───── SOURCE MATERIAL

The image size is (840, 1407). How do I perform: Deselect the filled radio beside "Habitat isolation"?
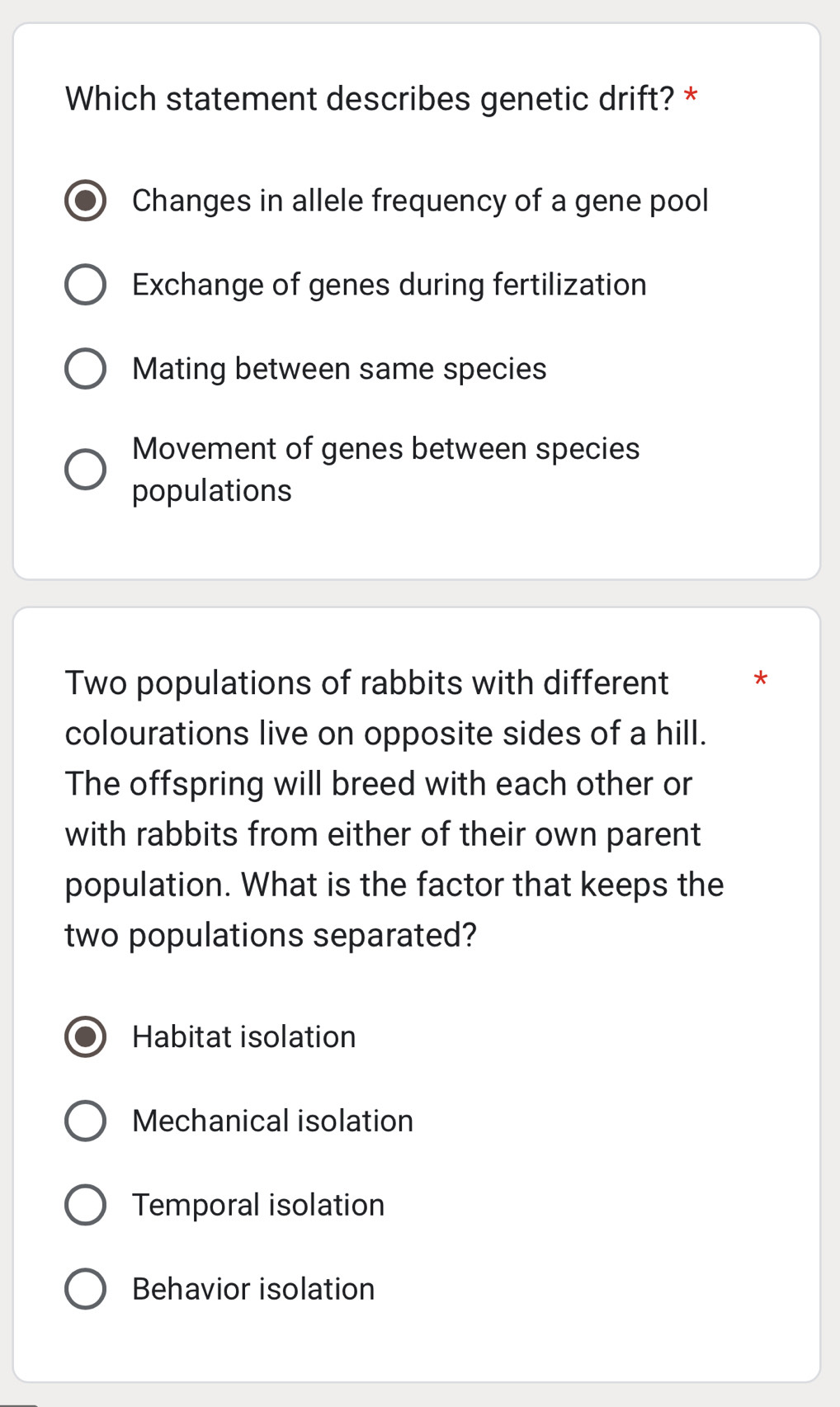point(85,1037)
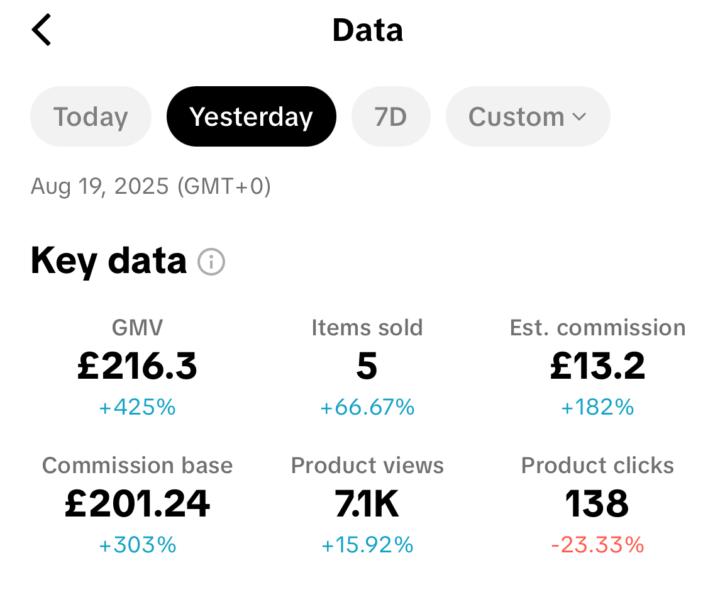Tap the Key data heading

pos(109,261)
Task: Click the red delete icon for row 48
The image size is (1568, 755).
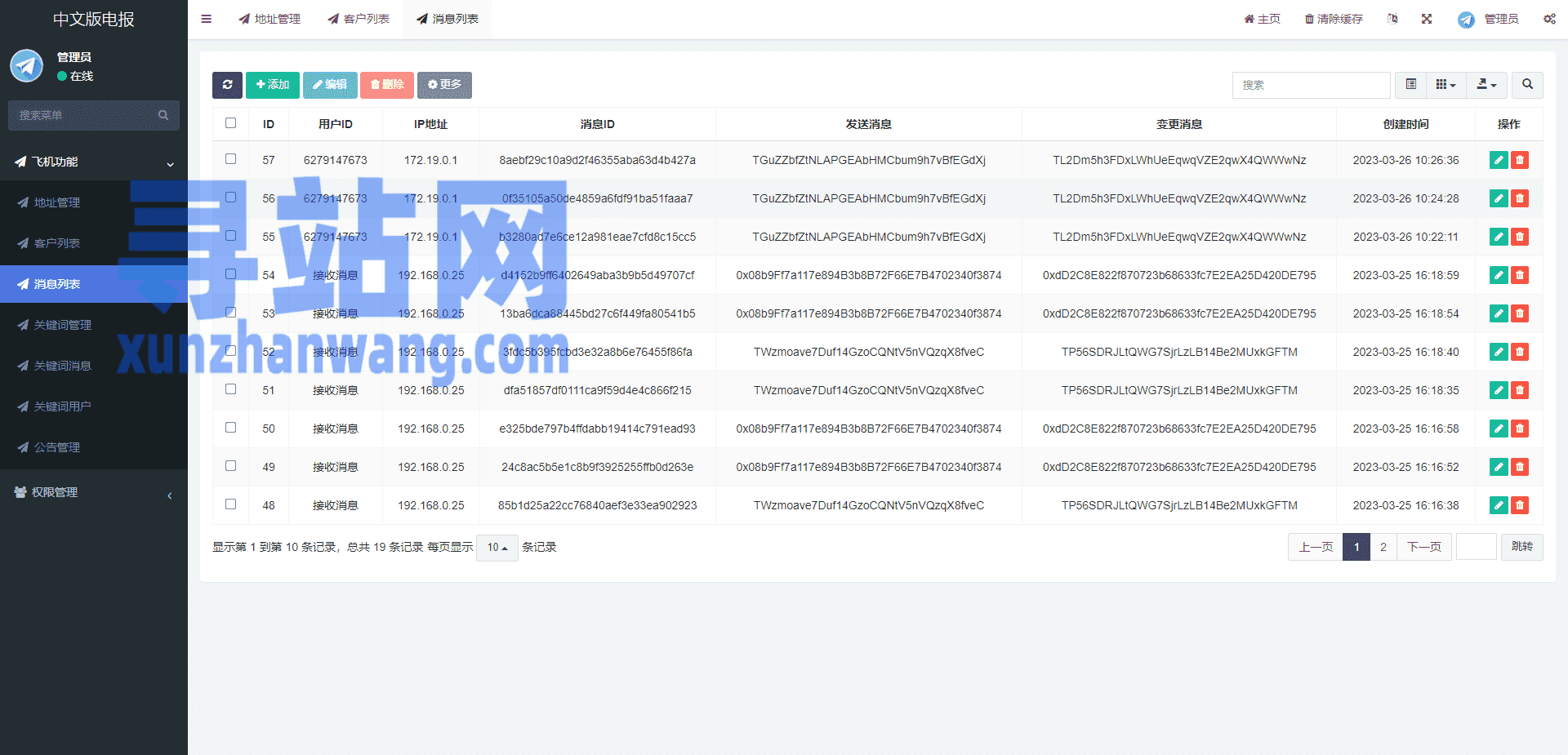Action: click(x=1520, y=505)
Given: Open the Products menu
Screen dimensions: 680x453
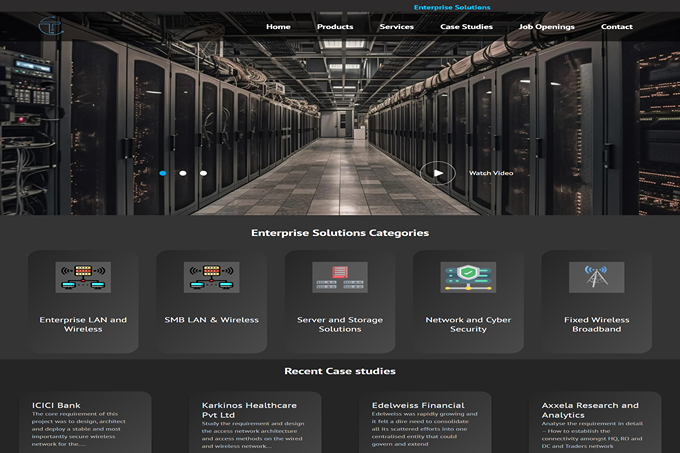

──────────

#### [EXERCISE OBJECTIVE]
Present each line of the records above as a numbered list, skipping blank lines and leaving out the pictures.

#### [RESPONSE TO THE TASK]
1. The image size is (840, 1407). How do I perform: Deselect the filled radio beside "Habitat isolation"?
2. point(85,1037)
3. Tap the Key data heading
4. pos(109,261)
5. Task: Click the red delete icon for row 48
6. The image size is (1568, 755).
7. Action: click(x=1520, y=505)
8. Given: Open the Products menu
9. Screen dimensions: 680x453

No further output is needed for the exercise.